Sometimes caring about somebody else’s business turns into a great big mess.
You know, when you try to do something nice, but then it ends up not turning out so well. Like the time I held the door for this woman, and some wild child escaped his mother. Or when I let this guy in front of me only to make the guy behind me very angry. There’s some sort of balance to this caring thing that I haven’t quite mastered.
As a reformed co-dependent, I am aware of my reflex to help other people when it’s really not in their best interest for me to do so. I know that, yet I still can’t quite get it right. Caring feels right to me. Letting them fend for themselves seems mean.
Like the other day– my perverse need to help people went terribly awry.
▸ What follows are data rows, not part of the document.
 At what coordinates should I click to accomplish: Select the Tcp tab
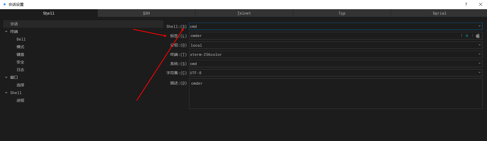tap(342, 13)
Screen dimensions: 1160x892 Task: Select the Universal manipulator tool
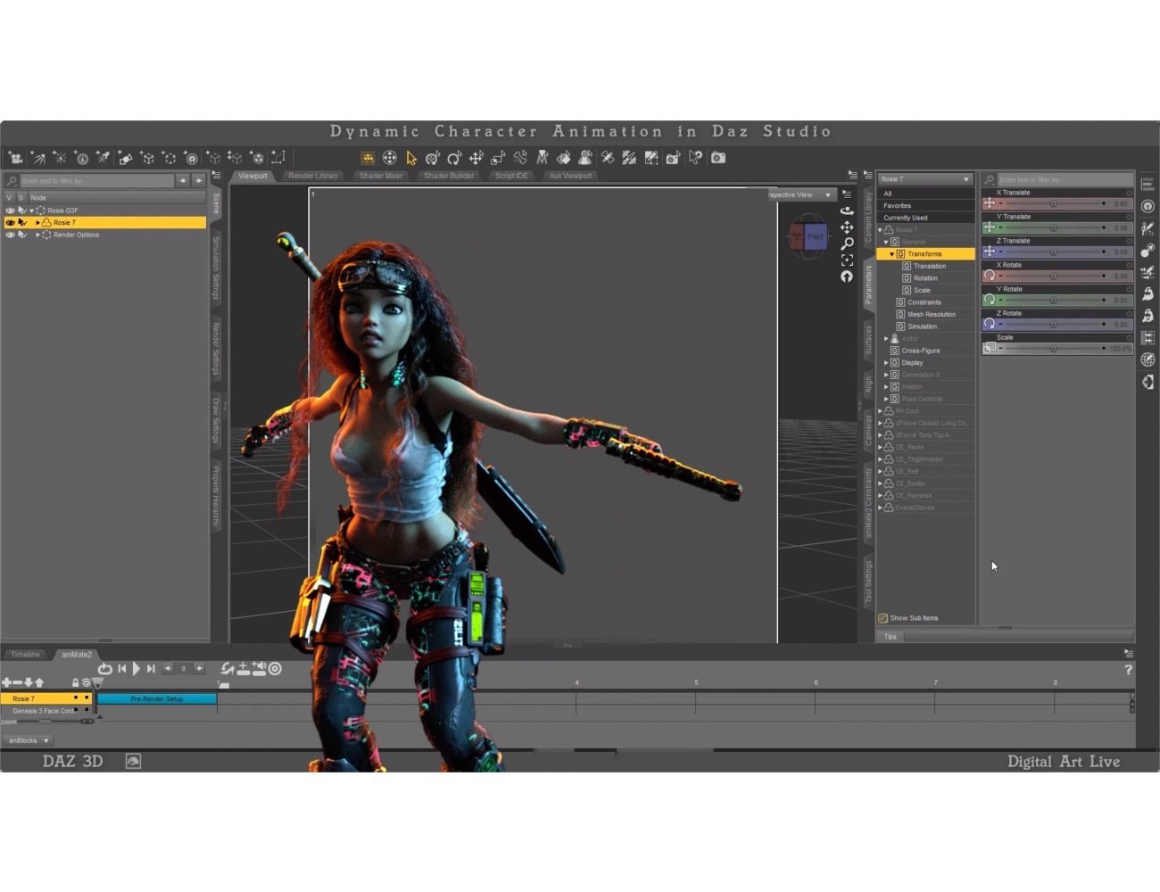coord(390,158)
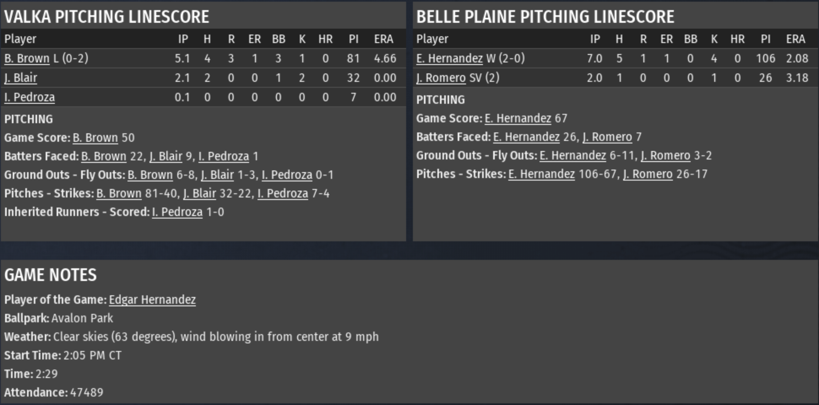Select E. Hernandez in Belle Plaine Ground Outs line
This screenshot has width=819, height=405.
tap(572, 155)
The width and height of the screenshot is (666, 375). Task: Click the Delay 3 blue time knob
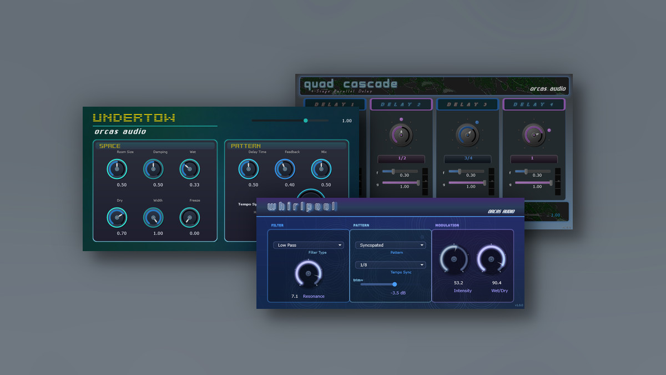click(x=467, y=135)
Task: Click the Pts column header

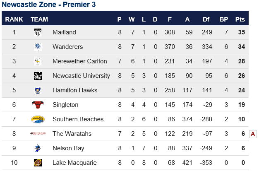Action: tap(240, 19)
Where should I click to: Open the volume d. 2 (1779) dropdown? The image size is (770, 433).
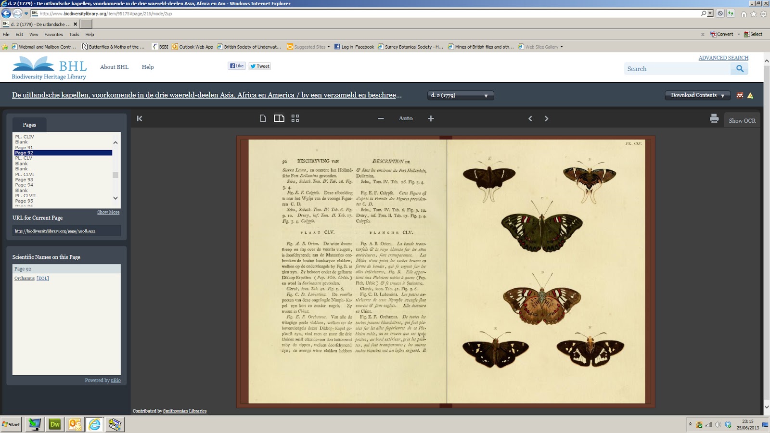(x=460, y=95)
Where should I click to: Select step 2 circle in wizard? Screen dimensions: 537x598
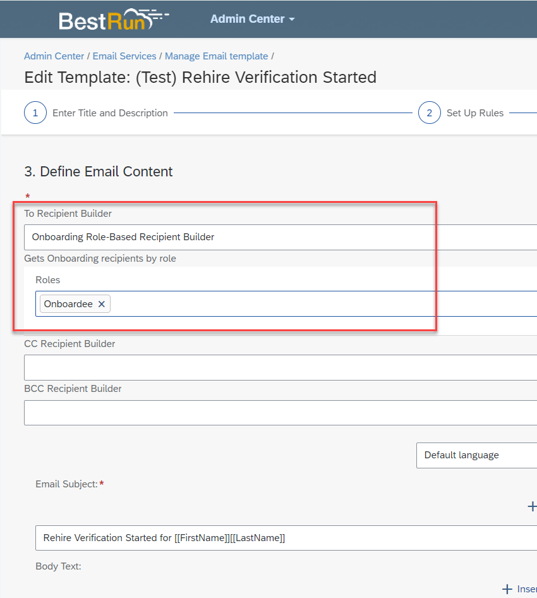[429, 113]
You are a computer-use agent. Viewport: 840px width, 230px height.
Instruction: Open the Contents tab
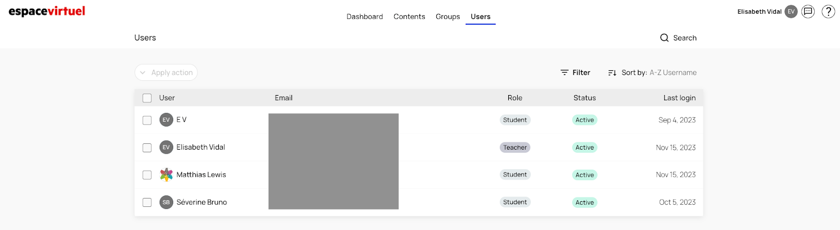(409, 17)
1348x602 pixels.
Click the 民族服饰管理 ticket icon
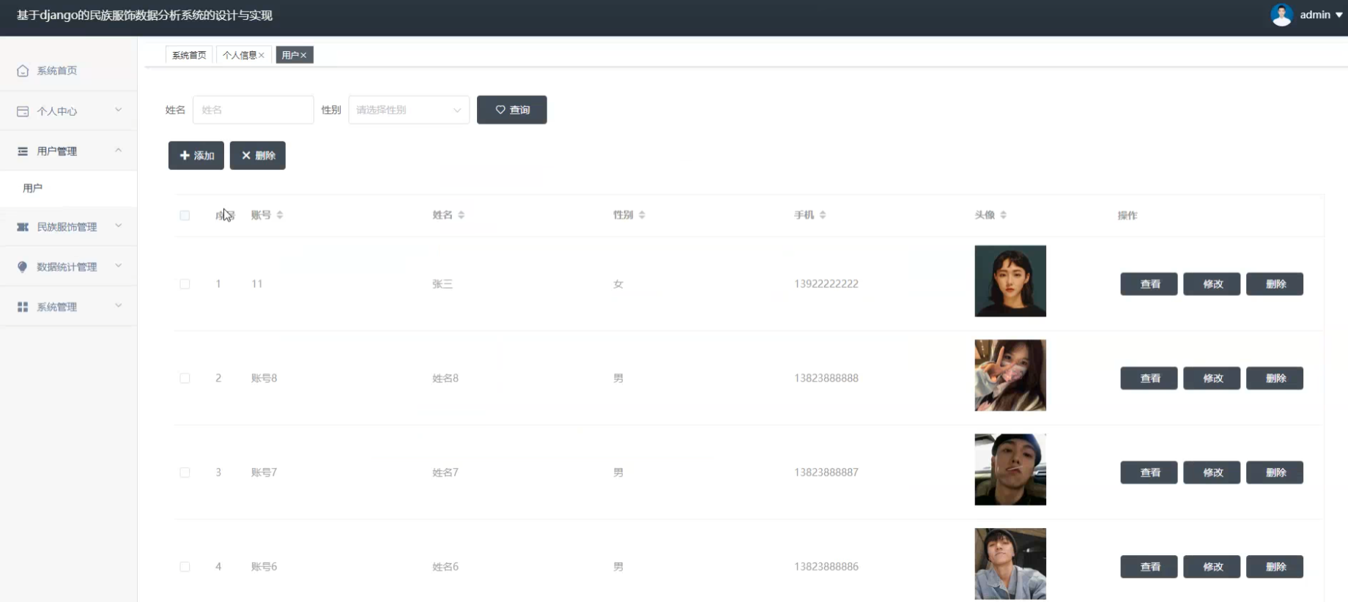point(23,227)
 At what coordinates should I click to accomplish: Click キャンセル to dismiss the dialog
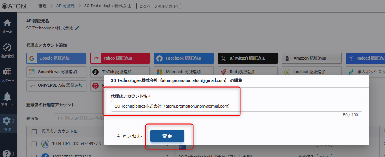point(129,136)
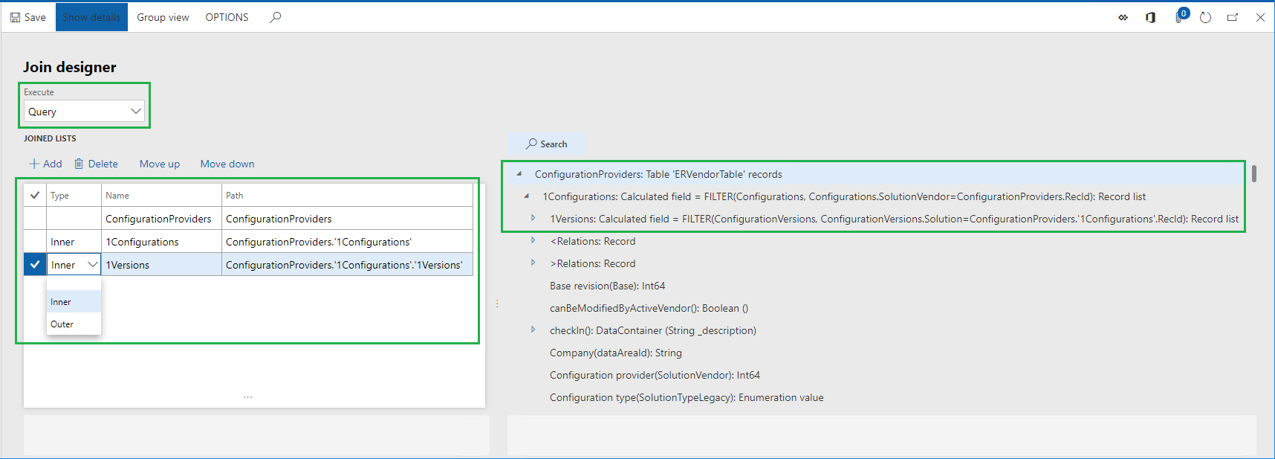This screenshot has width=1275, height=459.
Task: Open the OPTIONS menu
Action: click(x=227, y=17)
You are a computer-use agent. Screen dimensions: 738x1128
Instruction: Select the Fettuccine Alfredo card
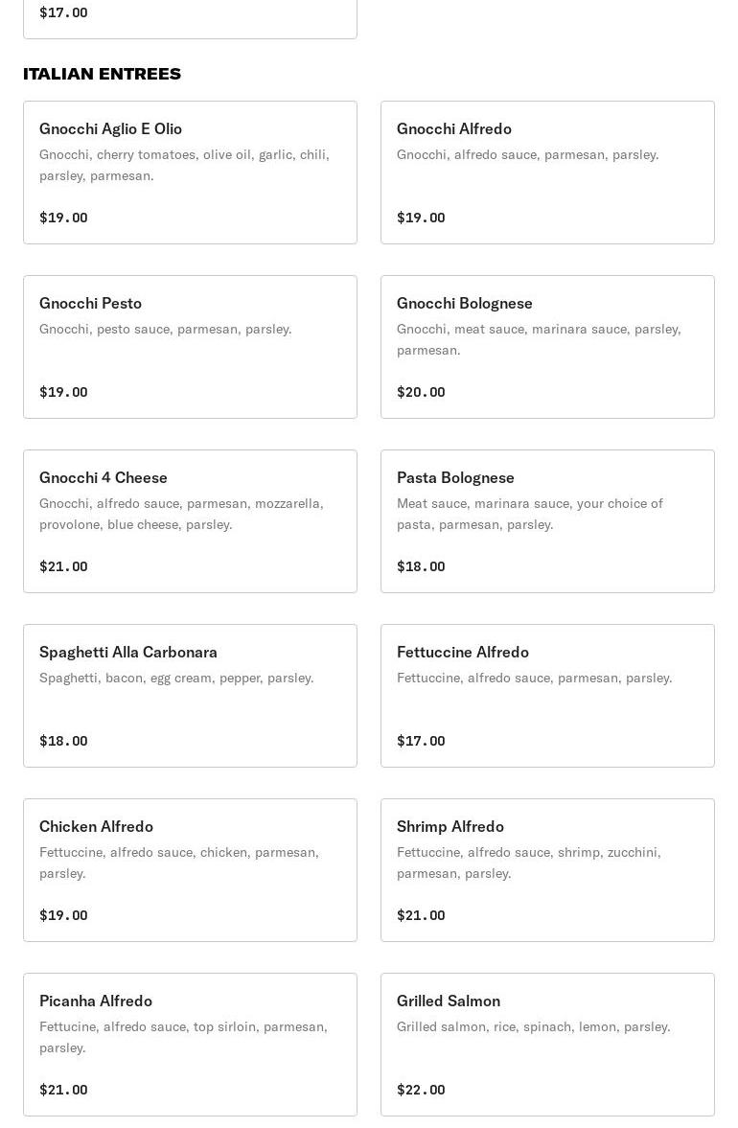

Things at my job had shifted around temporarily, and I was answering phones. I answered calls from people who wanted technical assistance. My mushy heart just broke for each and every one of them. And that’s why I tried to help. But I can’t really help because my technical knowledge is so surfacey, it’s a sheet of ice and the ice capades are doing an encore on it. But I tried anyway, and…well…it didn’t go so great. The words, “Oh no” and “What!” and some others, but I try to keep this PG, were said. And I was the opposite of helpful. It all worked out in the end, but not until I’d made a panicked call to my best friend and had a conversation with my boss.
Now a new policy has been instituted about how to handle calls.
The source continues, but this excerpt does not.